(Extracted records)
++++++++++++++++++++

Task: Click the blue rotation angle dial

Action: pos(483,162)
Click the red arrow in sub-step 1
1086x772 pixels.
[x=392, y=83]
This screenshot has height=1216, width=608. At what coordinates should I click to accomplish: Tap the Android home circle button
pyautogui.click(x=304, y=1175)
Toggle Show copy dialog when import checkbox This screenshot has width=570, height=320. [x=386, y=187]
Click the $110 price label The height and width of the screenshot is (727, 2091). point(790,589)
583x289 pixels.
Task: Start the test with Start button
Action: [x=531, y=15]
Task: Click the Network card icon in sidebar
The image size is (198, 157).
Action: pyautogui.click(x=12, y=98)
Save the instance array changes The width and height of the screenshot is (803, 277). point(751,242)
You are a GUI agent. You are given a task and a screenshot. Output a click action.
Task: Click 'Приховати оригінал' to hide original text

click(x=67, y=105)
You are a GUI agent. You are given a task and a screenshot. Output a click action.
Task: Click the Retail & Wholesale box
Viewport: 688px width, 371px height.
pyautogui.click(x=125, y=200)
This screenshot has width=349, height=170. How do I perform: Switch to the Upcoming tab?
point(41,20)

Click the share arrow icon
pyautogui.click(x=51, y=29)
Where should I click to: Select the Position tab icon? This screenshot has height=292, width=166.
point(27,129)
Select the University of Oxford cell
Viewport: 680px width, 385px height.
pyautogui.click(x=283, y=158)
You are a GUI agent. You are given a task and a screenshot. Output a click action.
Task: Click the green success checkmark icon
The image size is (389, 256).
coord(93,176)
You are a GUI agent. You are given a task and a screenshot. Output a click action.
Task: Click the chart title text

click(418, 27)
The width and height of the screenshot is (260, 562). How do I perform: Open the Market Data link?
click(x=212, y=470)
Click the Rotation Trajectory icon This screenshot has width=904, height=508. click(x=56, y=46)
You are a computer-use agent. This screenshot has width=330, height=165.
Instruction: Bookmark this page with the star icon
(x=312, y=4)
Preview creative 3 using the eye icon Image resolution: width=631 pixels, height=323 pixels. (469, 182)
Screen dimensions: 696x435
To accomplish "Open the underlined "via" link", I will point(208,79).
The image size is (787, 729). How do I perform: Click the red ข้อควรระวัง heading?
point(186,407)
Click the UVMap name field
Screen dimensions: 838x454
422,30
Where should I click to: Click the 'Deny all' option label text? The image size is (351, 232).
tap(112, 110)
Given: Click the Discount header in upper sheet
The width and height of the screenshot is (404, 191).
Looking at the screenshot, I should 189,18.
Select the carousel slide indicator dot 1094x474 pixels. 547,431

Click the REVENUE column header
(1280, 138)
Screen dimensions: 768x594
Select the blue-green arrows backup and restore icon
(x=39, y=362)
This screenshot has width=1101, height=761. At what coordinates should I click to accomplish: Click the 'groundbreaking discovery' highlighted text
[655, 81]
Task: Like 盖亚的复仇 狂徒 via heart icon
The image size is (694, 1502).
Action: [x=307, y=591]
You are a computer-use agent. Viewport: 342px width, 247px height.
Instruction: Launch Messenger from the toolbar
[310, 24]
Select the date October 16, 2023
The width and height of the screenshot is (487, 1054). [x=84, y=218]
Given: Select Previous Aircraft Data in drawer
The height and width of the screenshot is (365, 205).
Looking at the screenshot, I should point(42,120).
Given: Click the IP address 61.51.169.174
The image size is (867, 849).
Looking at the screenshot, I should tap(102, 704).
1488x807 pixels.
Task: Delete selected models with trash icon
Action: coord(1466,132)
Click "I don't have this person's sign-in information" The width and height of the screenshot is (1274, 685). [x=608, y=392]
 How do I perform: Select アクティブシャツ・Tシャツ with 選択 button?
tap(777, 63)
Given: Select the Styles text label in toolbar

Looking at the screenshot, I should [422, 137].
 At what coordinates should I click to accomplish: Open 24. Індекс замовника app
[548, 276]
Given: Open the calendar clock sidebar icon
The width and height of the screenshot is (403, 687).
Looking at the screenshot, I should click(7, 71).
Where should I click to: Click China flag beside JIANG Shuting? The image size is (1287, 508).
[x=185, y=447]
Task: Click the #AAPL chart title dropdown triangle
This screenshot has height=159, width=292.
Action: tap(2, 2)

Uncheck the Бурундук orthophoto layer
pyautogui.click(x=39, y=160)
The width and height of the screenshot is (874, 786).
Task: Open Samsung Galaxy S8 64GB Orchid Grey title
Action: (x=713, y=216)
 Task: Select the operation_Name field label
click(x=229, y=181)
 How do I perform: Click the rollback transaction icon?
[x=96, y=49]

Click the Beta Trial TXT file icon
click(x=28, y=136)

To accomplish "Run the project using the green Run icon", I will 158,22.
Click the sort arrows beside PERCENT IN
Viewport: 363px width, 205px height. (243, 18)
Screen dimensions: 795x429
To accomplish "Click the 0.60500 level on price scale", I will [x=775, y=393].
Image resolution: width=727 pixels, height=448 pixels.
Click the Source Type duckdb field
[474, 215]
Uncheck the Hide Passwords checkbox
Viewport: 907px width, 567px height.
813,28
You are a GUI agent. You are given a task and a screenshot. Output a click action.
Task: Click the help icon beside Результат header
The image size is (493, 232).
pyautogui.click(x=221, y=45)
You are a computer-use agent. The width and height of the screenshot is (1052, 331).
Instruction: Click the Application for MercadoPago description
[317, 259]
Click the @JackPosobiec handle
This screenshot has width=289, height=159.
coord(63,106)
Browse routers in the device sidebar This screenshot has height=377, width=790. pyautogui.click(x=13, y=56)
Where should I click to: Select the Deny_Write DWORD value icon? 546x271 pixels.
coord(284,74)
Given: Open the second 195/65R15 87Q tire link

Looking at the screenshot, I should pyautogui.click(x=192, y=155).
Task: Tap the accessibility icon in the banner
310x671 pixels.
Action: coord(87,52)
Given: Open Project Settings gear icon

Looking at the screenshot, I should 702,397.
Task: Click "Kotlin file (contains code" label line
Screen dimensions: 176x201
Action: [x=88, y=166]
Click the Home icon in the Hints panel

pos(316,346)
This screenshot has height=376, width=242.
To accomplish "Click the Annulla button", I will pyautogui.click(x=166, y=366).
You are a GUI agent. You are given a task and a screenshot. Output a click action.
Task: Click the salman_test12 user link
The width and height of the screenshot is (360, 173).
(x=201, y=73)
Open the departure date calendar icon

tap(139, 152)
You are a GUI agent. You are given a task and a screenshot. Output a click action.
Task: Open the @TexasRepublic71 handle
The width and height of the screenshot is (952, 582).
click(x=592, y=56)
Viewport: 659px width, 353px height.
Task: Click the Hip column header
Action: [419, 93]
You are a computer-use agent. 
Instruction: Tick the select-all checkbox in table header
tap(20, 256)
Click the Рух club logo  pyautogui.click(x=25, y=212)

++++++++++++++++++++

_Problem statement_
Each line above that contains "will" counts once; report the resulting number and nothing else.

_Reply_
4